Where a picture appears, omit it; repeat everything else in the records exactly.

__________________________________________________

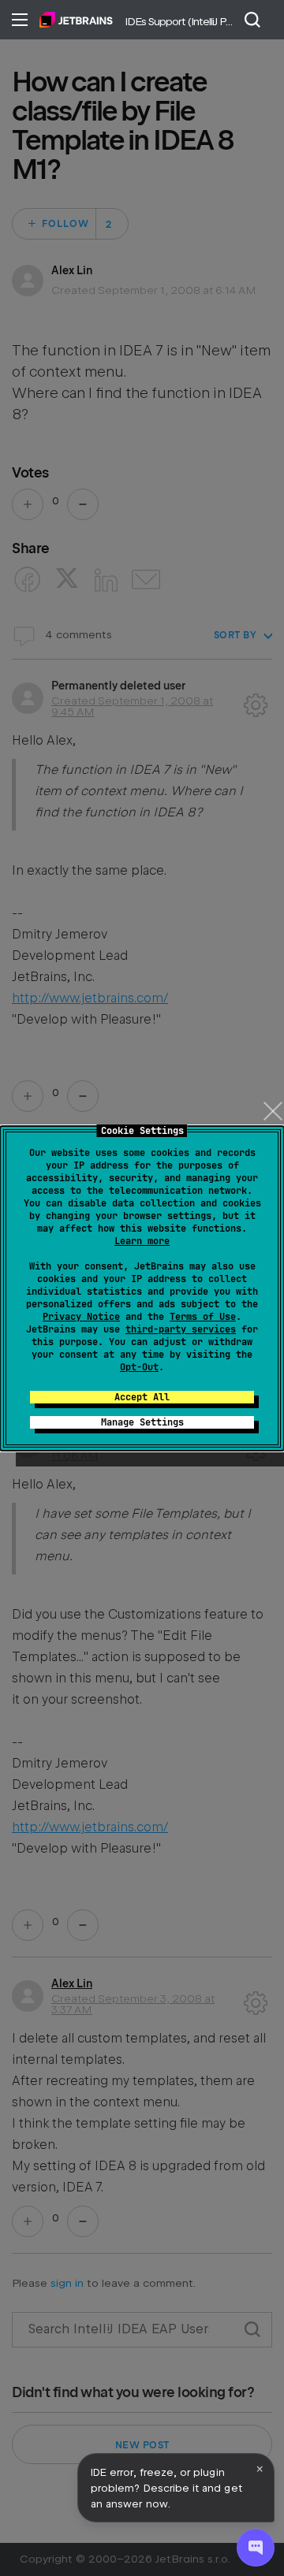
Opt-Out (139, 1367)
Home (76, 20)
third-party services (180, 1329)
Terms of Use (203, 1316)
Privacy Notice (81, 1316)
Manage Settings (142, 1422)
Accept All (142, 1397)
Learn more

__________________________________________________

Task response:
Opt-Out (139, 1367)
Home (76, 20)
third-party services (180, 1329)
Terms of Use (203, 1316)
Privacy Notice (81, 1316)
Manage Settings (142, 1422)
Accept All (142, 1397)
Learn more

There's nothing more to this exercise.